From Anomaly Detection to Root Cause Analysis via Self Observation
“Anomaly detection, also referred to as outlier detection refers to detecting patterns in a given data set that do not conform to an established normal behavior. The patterns thus detected are called anomalies and often translate to critical and actionable information in several application domains. Anomalies are also referred to as outliers, change, deviation, surprise, aberrant, peculiarity, intrusion, etc.” – Wikipedia
There are two general techniques used in performing anomaly detection in software systems. The first technique is based on time series analysis of sampled measures (metrics) which is generally done offline (or online but sufficiently in the past). The second technique is event based comparing one or more event specific measurements (clock, cpu,…) with predefined or dynamic thresholds, which is generally performed at the point of its occurrence (in time and space).
In the context of event based analysis a number of approaches have been used that allow moving on from detection through to root cause analysis. One approach used by solutions that are largely call stack sample based in their measuring of code performance is to have each thread on beginning of a request to register its self for observation with a supervisory thread. This supervisory thread then every so often (in milliseconds) checks on the progress of the registered threads. When the supervisory thread detects a thread has passed the time threshold (which maybe pre-defined or dynamic) for a particular request/operation it begins sampling the call stack of the request thread at regular fixed intervals (in milliseconds) until the thread eventually completes and unregisters itself for further observation until the next request.
The primary advantage of this approach is that no measurement is performed until the threshold has been exceeded, then when it does measure it is only call stack sample based. The primary disadvantages of this approach stems from the fact that no measurement is performed until the threshold has been exceeded. Yes you are reading it correctly. Why is it that what is good is at the same time also bad? Well because its simply a trade-off between possible lower overhead measurement cost and many important information quality metrics such as accuracy, precision, resolution, coverage, composition, comprehension and completeness.

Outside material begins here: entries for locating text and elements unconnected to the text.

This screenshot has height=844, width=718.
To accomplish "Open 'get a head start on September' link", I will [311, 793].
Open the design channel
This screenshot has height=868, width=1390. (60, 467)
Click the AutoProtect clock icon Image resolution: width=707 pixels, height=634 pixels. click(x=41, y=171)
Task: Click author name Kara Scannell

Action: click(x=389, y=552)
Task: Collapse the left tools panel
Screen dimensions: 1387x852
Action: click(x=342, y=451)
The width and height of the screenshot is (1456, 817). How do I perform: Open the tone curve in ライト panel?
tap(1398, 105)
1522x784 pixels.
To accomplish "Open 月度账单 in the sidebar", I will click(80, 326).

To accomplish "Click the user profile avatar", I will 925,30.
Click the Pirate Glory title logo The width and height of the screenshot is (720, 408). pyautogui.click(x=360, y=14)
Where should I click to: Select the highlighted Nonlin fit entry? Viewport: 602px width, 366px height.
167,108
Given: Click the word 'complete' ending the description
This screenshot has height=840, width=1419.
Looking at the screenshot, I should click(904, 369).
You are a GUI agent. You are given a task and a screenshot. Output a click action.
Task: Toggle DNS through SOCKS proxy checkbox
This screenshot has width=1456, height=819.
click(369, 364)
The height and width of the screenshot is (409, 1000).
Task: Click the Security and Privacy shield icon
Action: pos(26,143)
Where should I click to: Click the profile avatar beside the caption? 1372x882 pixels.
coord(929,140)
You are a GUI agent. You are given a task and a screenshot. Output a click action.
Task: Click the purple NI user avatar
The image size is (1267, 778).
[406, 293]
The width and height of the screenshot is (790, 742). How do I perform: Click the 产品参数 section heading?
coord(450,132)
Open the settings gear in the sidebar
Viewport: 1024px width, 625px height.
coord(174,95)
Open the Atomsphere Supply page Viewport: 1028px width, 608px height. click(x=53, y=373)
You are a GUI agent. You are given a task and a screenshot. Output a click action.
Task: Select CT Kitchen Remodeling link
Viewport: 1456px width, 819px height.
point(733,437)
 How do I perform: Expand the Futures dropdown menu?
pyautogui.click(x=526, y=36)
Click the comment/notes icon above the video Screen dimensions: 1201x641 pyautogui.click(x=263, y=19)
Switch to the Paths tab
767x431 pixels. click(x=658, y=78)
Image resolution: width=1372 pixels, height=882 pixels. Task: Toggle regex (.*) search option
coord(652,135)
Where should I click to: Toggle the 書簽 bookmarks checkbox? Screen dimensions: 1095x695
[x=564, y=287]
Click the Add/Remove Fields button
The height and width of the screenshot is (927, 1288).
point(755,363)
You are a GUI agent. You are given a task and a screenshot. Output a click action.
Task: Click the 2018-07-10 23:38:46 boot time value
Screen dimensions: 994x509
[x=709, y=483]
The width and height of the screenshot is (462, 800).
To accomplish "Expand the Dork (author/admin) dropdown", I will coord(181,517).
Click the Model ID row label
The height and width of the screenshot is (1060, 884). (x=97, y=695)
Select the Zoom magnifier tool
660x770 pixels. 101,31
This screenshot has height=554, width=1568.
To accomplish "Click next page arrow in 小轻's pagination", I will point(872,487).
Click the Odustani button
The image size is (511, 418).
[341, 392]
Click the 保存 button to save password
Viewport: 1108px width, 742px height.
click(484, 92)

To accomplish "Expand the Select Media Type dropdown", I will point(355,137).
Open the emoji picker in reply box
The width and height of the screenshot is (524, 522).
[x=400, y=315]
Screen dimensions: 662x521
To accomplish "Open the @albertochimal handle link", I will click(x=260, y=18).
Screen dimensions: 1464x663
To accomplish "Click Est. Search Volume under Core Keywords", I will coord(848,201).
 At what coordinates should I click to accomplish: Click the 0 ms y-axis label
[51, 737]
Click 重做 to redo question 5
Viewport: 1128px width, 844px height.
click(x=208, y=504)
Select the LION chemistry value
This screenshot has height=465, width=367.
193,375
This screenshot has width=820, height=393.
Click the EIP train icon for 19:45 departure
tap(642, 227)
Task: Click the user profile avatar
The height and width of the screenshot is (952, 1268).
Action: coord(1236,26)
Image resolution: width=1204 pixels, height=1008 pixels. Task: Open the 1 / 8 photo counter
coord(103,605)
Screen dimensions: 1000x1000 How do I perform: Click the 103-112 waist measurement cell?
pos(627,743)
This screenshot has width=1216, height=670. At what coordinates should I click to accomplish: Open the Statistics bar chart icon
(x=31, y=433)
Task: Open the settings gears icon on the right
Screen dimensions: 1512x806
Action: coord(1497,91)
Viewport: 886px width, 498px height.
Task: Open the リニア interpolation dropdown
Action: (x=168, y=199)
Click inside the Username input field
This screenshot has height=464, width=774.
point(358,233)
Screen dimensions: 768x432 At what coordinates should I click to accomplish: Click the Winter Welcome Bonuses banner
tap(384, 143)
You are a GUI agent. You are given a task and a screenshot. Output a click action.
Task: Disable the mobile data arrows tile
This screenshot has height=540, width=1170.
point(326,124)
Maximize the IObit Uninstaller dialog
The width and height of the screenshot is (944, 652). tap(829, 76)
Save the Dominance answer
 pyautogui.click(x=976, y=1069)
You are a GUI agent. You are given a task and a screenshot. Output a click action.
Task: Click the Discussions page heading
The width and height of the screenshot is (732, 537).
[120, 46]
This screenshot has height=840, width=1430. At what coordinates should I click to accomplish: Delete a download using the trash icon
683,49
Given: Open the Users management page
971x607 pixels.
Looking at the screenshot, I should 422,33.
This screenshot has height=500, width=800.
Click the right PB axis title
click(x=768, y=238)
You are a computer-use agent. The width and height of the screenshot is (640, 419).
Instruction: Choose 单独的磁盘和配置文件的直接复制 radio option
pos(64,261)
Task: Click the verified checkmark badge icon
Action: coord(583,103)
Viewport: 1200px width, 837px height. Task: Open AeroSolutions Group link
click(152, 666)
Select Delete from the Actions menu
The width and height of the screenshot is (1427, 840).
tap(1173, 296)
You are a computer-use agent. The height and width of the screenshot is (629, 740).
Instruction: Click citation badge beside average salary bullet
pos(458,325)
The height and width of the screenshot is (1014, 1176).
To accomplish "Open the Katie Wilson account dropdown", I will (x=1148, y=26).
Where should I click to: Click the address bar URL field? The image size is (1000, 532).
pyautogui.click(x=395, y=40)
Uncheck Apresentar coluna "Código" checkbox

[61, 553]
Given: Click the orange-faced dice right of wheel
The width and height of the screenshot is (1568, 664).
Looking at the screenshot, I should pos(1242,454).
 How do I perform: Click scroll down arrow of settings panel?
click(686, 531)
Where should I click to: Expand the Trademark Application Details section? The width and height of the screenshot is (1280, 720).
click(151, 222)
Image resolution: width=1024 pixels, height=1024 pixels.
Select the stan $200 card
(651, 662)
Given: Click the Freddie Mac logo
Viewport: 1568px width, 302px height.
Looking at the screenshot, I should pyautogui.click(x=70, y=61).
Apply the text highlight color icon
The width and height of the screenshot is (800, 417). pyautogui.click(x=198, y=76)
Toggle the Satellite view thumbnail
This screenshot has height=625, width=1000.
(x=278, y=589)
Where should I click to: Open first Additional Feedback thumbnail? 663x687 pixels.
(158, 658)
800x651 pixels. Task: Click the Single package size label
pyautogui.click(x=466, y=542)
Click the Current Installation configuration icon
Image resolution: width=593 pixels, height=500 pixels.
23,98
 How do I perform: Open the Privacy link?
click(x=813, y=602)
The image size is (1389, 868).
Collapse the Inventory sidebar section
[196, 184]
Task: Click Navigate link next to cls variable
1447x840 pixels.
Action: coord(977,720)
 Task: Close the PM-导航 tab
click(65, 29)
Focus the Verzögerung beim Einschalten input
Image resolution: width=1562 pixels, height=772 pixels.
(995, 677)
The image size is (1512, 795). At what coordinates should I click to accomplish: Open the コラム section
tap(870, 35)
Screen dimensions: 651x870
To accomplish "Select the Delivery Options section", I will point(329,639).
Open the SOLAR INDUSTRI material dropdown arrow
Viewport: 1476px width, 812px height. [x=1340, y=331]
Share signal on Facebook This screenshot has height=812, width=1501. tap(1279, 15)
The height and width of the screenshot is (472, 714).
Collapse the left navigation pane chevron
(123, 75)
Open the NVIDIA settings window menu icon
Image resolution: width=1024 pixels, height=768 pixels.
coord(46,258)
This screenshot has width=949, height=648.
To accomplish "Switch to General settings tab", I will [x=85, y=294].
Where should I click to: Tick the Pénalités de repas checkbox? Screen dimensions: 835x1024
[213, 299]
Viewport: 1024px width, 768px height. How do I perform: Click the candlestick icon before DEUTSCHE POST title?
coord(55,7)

With call sampling measurements following on from the point of the time threshold being exceeded information quality is lost in terms of
- Accuracy: It is not possible to accurately determine the time spent by methods that are sampled. Even if measurement were event based it would still not be possible for those methods started before the threshold which completed sometime after the threshold.
- Precision: By its very nature call stack sampling is not precise especially in the JVM without unique identifiable stack frames.
- Resolution: The default time interval for most call stack samplers is 10 ms. Which by todays standards is pretty coarse. There are a number of reasons for this including the cost of stack collection for a high number of threads, the every increasing depth of such stacks and the resulting impact on garbage collection. Many of our customers execute transactions (trades) in under 1 ms so this approach has no value whatsoever.
- Coverage, Composition, Comprehension and Completeness: These are all severely impacted because there is no detailed behavioral evidence (code frequency & timing) gathered before the threshold point which is more than likely were the actual problem is. Data collected following on from the threshold could very well only report on the normal execution timing of completion and cleanup code. This is further compounded by the fact that most (humans as well as machine algorithms) will set thresholds significantly high so as not to have too many alarms. On top of this there is no understanding of what constitutes normal behavior within the processing itself so there is effectively nothing to compare with other than all other requests that also exceeded the threshold. If requests don’t exceed the threshold by a huge amount then you are out of luck…if they do then you are out of excuses.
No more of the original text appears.